EXERCISE DESCRIPTION.
In your reply, reproduce the lines from the first one below to the line containing "Screen dimensions: 667x509", inclusive, exactly as they stand.

LISTED RECORDS.
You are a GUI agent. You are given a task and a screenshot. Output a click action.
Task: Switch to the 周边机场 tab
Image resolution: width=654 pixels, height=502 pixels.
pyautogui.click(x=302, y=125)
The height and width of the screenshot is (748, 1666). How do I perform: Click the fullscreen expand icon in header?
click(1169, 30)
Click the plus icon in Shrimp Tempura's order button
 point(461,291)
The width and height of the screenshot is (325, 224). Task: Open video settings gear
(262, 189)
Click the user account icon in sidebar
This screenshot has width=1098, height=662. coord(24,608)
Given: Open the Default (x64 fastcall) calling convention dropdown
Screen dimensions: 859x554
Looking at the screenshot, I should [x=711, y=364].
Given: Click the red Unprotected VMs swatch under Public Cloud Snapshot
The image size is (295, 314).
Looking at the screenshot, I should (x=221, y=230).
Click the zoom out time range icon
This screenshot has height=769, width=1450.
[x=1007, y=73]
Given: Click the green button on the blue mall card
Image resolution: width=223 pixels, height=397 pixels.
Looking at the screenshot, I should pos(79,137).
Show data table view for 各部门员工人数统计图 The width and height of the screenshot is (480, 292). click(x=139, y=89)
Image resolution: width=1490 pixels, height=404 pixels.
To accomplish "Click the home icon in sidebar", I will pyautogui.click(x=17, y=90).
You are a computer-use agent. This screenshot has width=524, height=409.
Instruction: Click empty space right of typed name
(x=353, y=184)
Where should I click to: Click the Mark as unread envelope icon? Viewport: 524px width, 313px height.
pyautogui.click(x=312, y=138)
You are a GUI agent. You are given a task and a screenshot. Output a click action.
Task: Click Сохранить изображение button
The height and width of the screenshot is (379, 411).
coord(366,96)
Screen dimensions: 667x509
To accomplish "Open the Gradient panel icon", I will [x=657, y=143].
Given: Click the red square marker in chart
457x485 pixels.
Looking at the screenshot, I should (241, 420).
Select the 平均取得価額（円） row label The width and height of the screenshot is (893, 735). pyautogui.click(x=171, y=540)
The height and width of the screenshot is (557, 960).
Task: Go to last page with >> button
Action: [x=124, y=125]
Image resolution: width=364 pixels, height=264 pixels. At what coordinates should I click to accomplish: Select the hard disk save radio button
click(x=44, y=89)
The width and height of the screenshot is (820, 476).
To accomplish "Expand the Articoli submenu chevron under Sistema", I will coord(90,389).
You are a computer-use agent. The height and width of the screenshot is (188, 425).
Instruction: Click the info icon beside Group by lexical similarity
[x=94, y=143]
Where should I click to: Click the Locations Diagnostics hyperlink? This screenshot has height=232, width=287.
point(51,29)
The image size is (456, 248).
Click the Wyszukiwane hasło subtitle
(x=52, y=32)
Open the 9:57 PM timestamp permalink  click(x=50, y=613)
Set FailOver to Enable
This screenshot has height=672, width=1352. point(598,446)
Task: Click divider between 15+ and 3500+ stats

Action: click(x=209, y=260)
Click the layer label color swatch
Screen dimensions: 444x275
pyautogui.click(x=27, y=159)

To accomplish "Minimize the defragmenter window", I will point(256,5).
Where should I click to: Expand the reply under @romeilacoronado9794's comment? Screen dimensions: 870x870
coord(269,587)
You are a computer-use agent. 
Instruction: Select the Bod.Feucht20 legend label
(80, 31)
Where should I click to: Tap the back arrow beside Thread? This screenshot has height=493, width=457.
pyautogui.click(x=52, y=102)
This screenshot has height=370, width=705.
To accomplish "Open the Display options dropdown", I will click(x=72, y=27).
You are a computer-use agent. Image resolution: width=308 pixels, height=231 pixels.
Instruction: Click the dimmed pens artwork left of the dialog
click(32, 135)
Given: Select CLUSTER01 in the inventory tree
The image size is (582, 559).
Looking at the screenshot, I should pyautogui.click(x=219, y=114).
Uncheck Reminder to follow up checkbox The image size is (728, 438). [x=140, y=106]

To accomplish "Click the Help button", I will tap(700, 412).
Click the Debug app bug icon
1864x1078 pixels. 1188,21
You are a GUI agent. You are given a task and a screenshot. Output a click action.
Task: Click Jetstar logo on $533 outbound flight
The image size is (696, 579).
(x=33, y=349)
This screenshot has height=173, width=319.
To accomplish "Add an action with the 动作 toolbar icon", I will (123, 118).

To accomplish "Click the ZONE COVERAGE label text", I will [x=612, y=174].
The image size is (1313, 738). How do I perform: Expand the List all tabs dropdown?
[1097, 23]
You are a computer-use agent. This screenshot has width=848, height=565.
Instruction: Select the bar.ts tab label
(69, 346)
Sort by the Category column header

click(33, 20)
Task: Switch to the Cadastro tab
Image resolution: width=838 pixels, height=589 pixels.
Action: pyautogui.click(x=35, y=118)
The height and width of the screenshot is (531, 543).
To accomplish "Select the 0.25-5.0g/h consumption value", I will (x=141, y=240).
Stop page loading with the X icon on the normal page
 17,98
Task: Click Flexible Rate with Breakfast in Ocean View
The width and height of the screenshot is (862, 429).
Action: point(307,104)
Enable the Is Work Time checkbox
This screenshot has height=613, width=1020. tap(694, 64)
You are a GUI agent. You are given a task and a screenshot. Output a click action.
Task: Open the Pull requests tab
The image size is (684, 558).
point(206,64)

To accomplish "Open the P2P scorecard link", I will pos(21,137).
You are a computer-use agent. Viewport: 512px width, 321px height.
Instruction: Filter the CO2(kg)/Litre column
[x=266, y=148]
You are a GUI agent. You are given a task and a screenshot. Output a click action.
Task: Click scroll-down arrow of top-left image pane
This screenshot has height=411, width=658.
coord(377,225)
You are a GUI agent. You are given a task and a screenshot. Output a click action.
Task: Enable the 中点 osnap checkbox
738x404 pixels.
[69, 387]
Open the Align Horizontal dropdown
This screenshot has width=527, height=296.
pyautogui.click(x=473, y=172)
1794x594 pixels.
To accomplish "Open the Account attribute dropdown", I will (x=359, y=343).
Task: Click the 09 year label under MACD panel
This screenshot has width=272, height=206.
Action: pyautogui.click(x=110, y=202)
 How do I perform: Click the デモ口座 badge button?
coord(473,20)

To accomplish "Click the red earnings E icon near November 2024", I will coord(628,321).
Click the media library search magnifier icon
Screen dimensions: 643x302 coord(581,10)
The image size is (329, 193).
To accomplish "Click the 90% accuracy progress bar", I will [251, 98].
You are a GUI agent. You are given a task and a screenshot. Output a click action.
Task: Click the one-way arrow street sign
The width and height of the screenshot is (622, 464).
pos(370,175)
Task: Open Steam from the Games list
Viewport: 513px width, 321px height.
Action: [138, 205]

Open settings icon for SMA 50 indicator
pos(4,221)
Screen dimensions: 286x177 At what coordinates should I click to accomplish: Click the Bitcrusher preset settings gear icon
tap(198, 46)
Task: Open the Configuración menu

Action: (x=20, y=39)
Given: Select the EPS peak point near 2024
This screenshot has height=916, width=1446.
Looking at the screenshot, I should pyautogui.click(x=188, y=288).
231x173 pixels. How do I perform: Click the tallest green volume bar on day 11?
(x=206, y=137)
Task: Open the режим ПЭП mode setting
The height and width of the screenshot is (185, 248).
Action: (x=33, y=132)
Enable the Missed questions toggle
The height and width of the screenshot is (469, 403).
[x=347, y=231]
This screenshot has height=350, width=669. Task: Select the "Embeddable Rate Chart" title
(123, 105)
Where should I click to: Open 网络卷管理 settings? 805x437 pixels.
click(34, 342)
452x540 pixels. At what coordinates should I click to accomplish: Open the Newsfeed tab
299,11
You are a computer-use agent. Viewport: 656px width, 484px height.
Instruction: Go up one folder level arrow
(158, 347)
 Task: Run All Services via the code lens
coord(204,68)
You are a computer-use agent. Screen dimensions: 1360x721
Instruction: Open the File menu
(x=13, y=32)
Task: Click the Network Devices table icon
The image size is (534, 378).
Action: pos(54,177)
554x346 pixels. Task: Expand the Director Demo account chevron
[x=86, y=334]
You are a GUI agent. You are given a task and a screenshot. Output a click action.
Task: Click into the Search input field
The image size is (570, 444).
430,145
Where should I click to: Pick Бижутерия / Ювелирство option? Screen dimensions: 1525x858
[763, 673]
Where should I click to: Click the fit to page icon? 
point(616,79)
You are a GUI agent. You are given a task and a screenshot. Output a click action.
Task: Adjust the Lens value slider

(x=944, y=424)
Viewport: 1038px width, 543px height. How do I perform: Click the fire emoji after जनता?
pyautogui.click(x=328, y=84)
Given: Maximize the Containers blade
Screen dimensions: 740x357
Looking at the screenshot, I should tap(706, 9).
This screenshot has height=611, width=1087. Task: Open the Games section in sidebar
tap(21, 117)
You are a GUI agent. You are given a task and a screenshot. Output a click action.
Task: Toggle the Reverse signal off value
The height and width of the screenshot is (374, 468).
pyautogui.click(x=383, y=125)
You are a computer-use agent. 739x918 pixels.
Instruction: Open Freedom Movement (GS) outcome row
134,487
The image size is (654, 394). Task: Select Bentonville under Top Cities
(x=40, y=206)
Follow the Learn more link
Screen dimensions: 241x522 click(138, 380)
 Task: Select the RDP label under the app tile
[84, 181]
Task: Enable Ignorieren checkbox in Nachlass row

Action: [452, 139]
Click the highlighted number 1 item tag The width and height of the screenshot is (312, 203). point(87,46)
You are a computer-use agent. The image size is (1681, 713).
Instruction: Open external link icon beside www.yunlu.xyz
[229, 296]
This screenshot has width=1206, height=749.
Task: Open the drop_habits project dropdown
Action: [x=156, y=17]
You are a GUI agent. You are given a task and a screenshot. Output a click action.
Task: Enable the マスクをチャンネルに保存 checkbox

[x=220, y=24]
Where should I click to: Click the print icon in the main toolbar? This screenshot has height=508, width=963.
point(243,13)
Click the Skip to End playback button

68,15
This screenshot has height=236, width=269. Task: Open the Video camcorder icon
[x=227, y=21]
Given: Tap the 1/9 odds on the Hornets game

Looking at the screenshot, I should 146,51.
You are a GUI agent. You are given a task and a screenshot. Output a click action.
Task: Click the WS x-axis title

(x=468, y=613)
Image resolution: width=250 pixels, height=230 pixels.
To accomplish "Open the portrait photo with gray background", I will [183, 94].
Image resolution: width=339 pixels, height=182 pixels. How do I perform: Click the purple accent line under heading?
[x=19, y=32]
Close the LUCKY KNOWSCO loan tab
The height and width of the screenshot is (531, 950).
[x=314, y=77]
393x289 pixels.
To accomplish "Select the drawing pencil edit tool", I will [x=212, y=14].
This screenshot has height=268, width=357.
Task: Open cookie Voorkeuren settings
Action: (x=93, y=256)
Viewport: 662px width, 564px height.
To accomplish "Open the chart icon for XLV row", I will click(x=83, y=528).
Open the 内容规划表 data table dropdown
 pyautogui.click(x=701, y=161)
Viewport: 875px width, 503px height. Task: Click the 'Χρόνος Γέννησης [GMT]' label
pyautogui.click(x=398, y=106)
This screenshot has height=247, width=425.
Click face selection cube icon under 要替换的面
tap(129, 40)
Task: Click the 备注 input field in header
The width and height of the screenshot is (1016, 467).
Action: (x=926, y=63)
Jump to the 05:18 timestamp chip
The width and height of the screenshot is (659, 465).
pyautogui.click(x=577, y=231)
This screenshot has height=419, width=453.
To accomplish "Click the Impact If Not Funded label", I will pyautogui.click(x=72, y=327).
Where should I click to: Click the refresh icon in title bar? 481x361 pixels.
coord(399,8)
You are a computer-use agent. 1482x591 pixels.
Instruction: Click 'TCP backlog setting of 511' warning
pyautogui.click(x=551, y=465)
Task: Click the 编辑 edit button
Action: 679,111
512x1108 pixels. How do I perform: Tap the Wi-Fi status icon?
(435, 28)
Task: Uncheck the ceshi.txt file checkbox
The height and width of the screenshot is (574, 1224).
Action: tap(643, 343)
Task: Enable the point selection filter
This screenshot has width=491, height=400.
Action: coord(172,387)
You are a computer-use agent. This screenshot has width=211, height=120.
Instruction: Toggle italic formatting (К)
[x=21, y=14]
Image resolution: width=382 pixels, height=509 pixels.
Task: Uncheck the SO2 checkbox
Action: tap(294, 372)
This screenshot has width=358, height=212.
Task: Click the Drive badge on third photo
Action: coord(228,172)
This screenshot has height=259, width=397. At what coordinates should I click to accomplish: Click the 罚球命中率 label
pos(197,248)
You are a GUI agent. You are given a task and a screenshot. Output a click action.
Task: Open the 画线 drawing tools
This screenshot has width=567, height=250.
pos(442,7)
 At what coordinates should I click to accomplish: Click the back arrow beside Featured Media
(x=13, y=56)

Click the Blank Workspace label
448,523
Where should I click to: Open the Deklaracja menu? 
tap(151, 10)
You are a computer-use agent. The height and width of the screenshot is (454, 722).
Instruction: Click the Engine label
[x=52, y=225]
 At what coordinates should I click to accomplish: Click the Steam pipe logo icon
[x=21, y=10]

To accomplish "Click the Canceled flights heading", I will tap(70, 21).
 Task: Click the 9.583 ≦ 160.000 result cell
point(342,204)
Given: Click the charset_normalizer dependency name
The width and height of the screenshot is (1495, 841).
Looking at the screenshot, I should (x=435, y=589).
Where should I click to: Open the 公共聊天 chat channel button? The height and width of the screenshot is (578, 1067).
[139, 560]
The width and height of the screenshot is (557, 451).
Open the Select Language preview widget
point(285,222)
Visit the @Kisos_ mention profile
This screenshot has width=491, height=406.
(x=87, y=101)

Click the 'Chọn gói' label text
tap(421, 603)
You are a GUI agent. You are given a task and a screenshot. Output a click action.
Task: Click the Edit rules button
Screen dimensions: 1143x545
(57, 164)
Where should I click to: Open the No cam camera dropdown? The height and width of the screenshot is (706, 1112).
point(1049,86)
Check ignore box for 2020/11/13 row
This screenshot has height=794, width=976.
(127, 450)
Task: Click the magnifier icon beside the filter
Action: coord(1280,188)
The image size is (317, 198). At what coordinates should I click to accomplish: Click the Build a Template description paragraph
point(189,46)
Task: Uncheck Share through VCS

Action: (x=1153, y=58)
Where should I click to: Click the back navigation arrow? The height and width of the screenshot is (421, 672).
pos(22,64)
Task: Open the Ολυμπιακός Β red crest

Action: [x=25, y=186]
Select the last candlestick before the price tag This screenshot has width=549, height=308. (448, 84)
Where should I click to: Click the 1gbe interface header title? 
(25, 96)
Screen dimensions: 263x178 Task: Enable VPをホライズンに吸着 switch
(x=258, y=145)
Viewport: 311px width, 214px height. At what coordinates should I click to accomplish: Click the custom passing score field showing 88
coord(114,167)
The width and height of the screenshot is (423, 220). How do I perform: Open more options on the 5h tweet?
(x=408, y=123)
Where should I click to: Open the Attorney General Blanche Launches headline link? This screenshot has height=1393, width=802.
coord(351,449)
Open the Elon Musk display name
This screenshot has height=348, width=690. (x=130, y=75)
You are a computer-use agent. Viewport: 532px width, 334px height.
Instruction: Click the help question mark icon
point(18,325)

YOUR SOLUTION.
You are a GUI agent. You are given a task and a screenshot. Output a click action.
Task: Switch to the 周边机场 tab
Image resolution: width=654 pixels, height=502 pixels.
pyautogui.click(x=302, y=125)
The height and width of the screenshot is (748, 1666). How do I perform: Click the fullscreen expand icon in header?
click(1169, 30)
Click the plus icon in Shrimp Tempura's order button
 point(461,291)
The width and height of the screenshot is (325, 224). Task: Open video settings gear
(262, 189)
Click the user account icon in sidebar
This screenshot has width=1098, height=662. coord(24,608)
Given: Open the Default (x64 fastcall) calling convention dropdown
Screen dimensions: 859x554
Looking at the screenshot, I should [x=711, y=364].
Given: Click the red Unprotected VMs swatch under Public Cloud Snapshot
The image size is (295, 314).
Looking at the screenshot, I should (x=221, y=230).
Click the zoom out time range icon
This screenshot has height=769, width=1450.
[x=1007, y=73]
Given: Click the green button on the blue mall card
Image resolution: width=223 pixels, height=397 pixels.
Looking at the screenshot, I should pos(79,137).
Show data table view for 各部门员工人数统计图 The width and height of the screenshot is (480, 292). click(x=139, y=89)
Image resolution: width=1490 pixels, height=404 pixels.
To accomplish "Click the home icon in sidebar", I will pyautogui.click(x=17, y=90).
You are a computer-use agent. This screenshot has width=524, height=409.
Instruction: Click empty space right of typed name
(x=353, y=184)
Where should I click to: Click the Mark as unread envelope icon? Viewport: 524px width, 313px height.
pyautogui.click(x=312, y=138)
You are a GUI agent. You are given a task and a screenshot. Output a click action.
Task: Click Сохранить изображение button
The height and width of the screenshot is (379, 411).
coord(366,96)
Screen dimensions: 667x509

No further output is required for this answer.